4.4 Advertências e precauções especiais de utilização

Os doentes devem ser alertados de que Agenerase, ou qualquer outra terapêutica

antiretrovírica corrente, não cura a infecção VIH, podendo continuar a desenvolver infecções oportunistas e outras complicações da infecção VIH. As terapêuticas antiretrovíricas

correntes, incluindo Agenerase, não demonstraram prevenir o risco de transmissão do VIH a outros indivíduos por contacto sexual ou transmissão sanguínea. Devem manter-se as

precauções adequadas.

Com base nos dados farmacodinâmicos actuais, o amprenavir deve ser utilizado em associação com, pelo menos, dois outros antiretrovíricos. Quando o amprenavir é

administrado em monoterapia, ocorre um rápido desenvolvimento de vírus resistentes (ver 5.1 Propriedades farmacodinâmicas).

A principal via de metabolização do amprenavir é a via hepática. Agenerase deve ser utilizado com precaução em doentes com insuficiência hepática. A dose de Agenerase deve ser

reduzida em adultos com insuficiência hepática moderada ou grave (ver 4.2 Posologia e modo de administração).

Tal como outros inibidores da protease do VIH, o amprenavir é um inibidor da enzima CYP3A4 do citocromo. Agenerase não deve ser administrado concomitantemente com medicamentos com janela terapêutica estreita que sejam substratos da CYP3A4 (ver 4.3 Contra-indicações).

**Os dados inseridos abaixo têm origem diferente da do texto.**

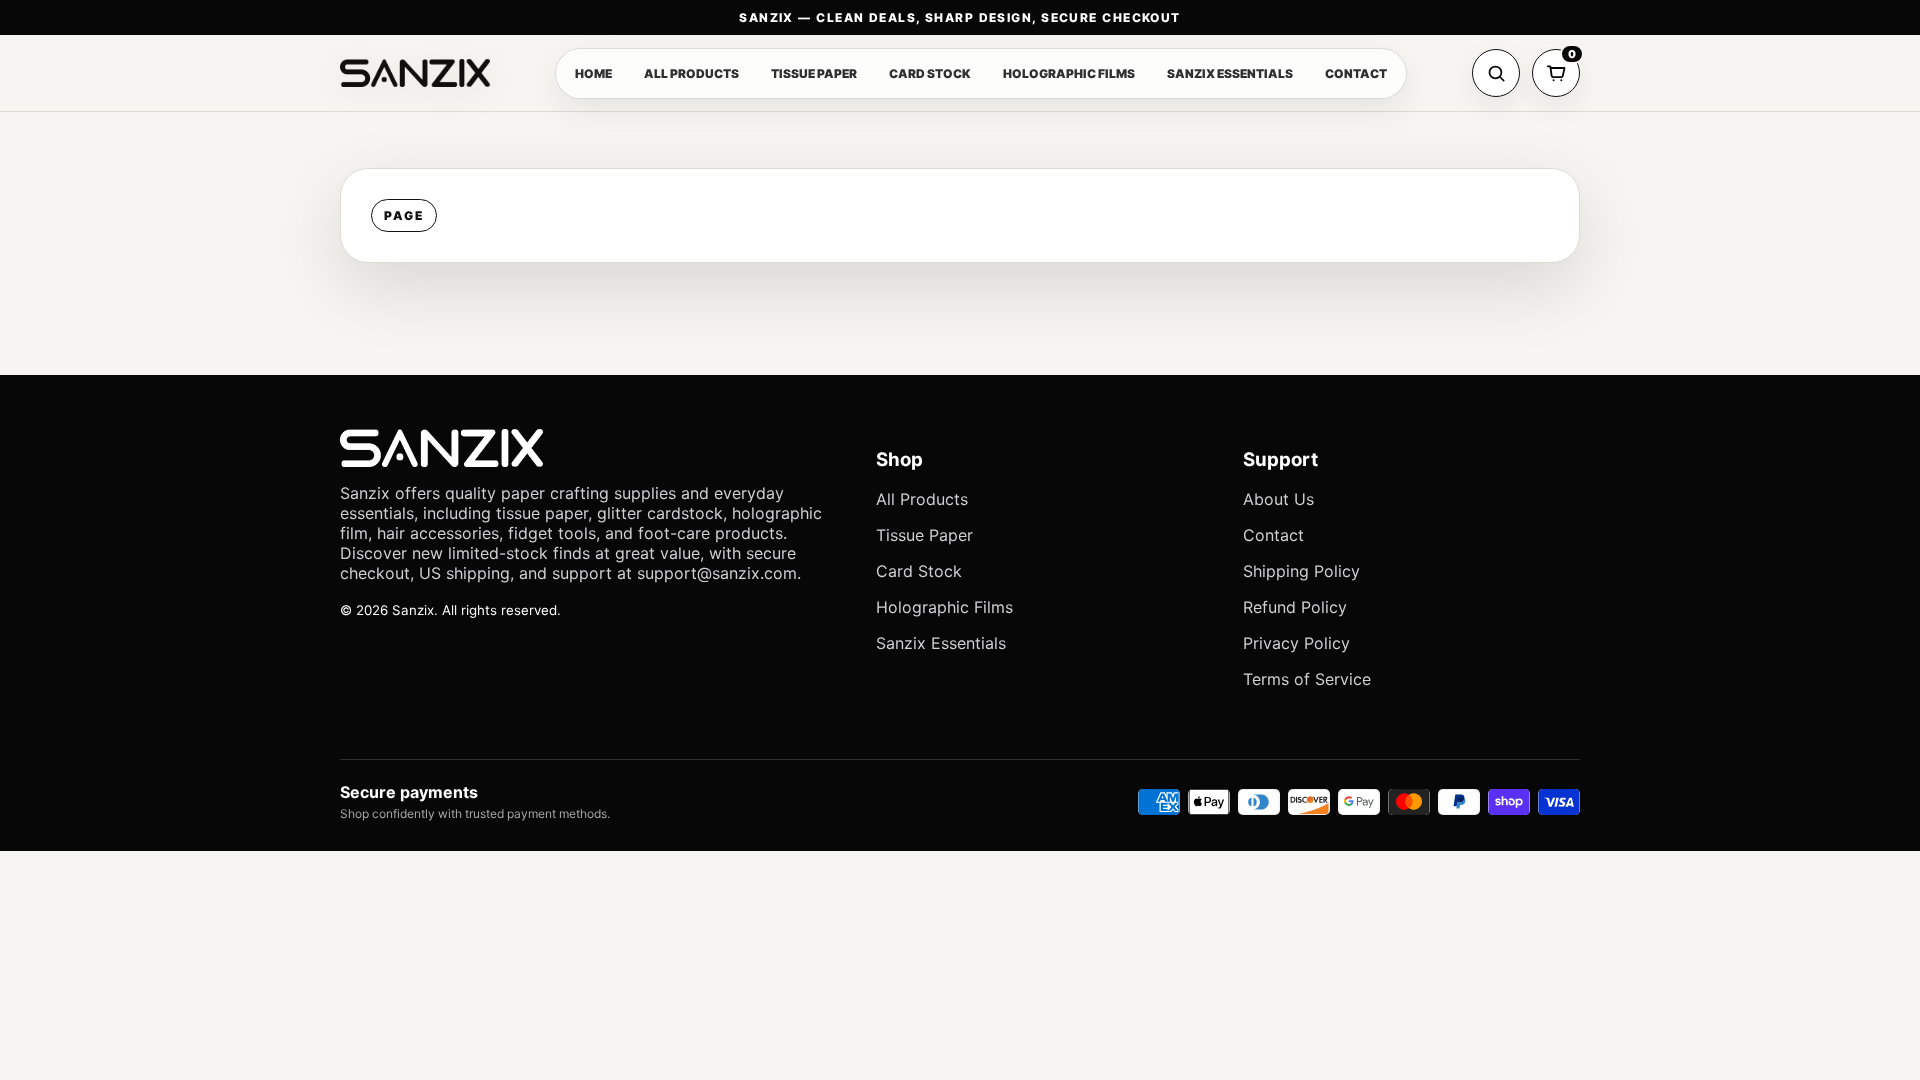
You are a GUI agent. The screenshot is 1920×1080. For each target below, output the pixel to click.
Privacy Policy (1296, 643)
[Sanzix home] (415, 73)
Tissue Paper (924, 535)
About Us (1278, 499)
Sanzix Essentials (941, 643)
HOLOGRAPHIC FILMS (1069, 73)
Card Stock (919, 571)
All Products (922, 499)
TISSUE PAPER (814, 73)
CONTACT (1356, 73)
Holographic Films (944, 607)
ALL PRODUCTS (691, 73)
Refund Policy (1295, 607)
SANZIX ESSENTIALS (1230, 73)
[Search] (1496, 73)
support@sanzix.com (717, 573)
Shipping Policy (1301, 571)
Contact (1273, 535)
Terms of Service (1307, 679)
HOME (593, 73)
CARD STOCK (930, 73)
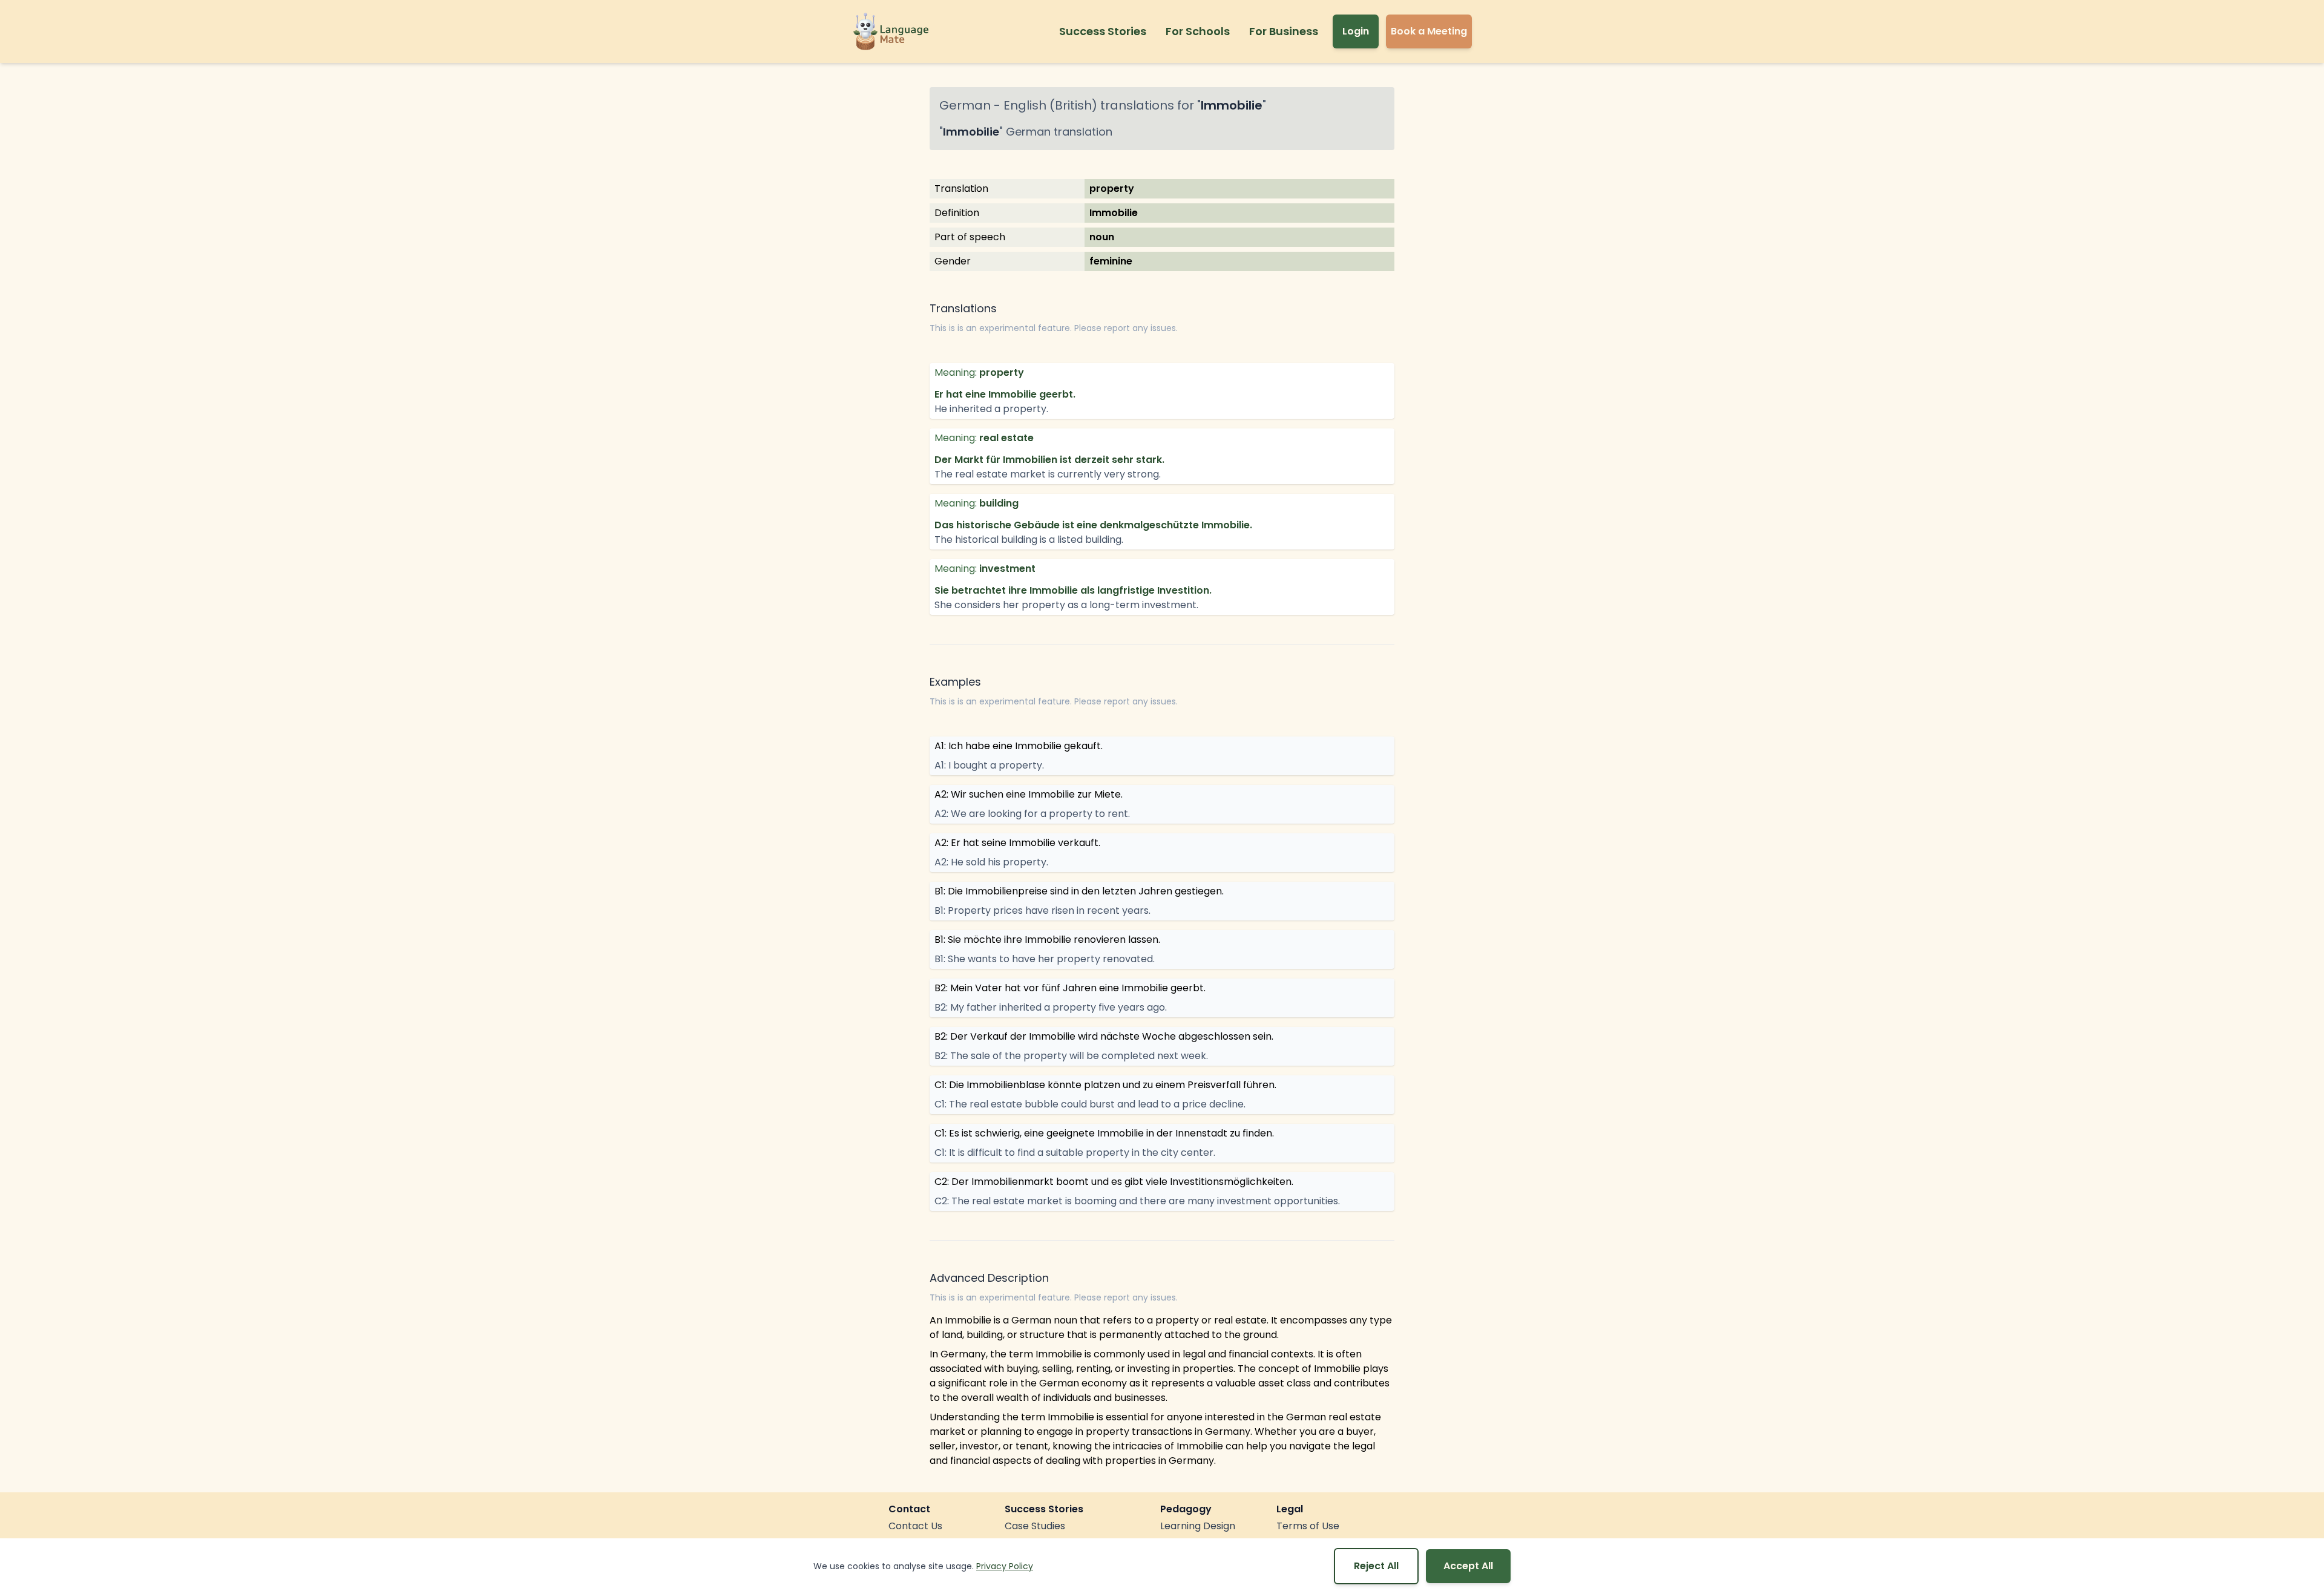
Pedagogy (1186, 1509)
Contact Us (915, 1526)
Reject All (1376, 1566)
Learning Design (1197, 1526)
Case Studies (1035, 1526)
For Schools (1198, 31)
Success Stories (1102, 31)
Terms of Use (1307, 1526)
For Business (1283, 31)
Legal (1289, 1509)
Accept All (1468, 1566)
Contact (909, 1509)
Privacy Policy (1004, 1566)
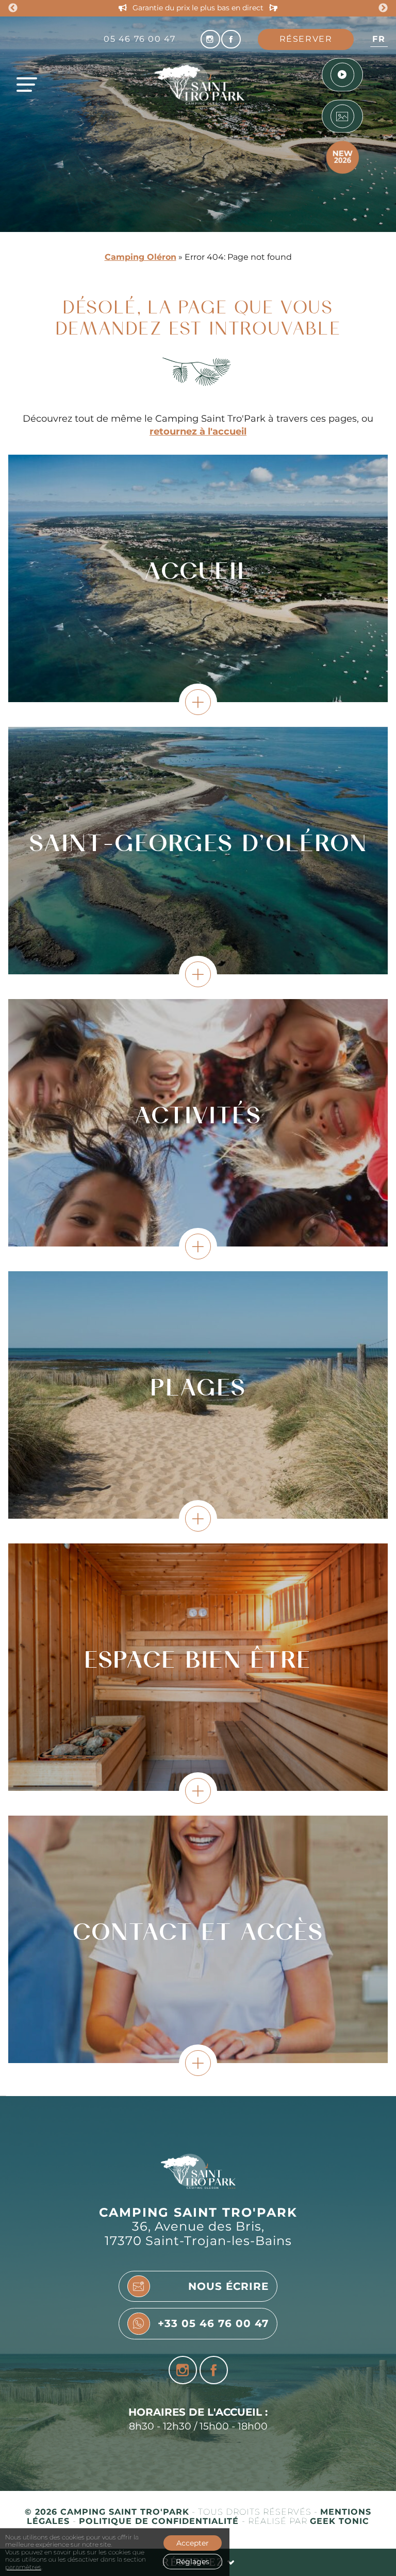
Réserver (306, 39)
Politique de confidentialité (160, 2521)
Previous (13, 8)
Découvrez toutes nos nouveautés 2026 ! (198, 8)
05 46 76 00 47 (139, 39)
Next (383, 8)
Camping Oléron (140, 257)
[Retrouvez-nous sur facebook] (231, 39)
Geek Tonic (339, 2521)
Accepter (192, 2543)
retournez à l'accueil (198, 431)
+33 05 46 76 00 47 (213, 2323)
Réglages (192, 2561)
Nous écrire (228, 2286)
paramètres (23, 2567)
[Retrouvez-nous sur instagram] (210, 39)
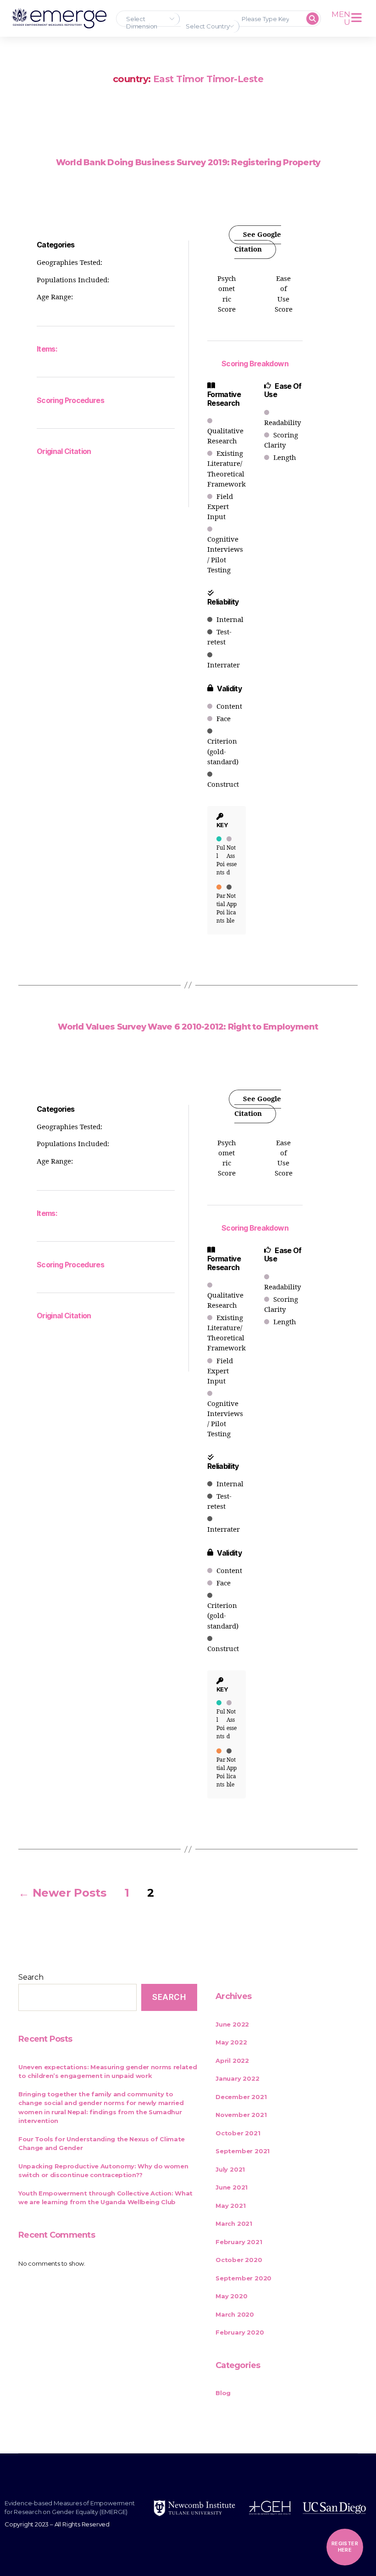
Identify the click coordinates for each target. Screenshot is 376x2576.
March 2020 (235, 2314)
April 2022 (232, 2060)
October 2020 (239, 2259)
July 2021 (230, 2169)
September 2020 (243, 2278)
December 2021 (241, 2096)
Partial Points (221, 908)
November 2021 (241, 2114)
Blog (223, 2393)
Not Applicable (232, 908)
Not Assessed (232, 860)
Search (31, 1977)
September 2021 (243, 2151)
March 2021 (234, 2223)
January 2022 (238, 2078)
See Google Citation (257, 242)
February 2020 (240, 2332)
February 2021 (239, 2242)
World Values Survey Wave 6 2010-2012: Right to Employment (188, 1027)
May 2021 (230, 2205)
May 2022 (231, 2042)
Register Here (345, 2546)
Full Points (220, 860)
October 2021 (238, 2133)
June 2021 (232, 2187)
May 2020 (231, 2296)
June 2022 (232, 2024)
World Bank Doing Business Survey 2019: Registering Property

A associação com outros fármacos poderá resultar em interacções graves e/ou com risco de vida, pelo que se recomenda precaução na administração concomitante de Agenerase com medicamentos indutores, inibidores ou substratos da CYP3A4 (ver 4.5 Interacções medicamentosas e outras formas de interacção).

Está disponível monitorização das concentrações de alguns medicamentos que poderão causar efeitos indesejáveis graves e/ou com risco de vida, tais como amiodarona, fenobarbital, fenitoína, lidocaína (sistémica), antidepressores tricíclicos, quinidina e varfarina (monitorizar International Normalised Ratio); este procedimento deverá minimizar potenciais problemas de segurança resultantes da utilização concomitante.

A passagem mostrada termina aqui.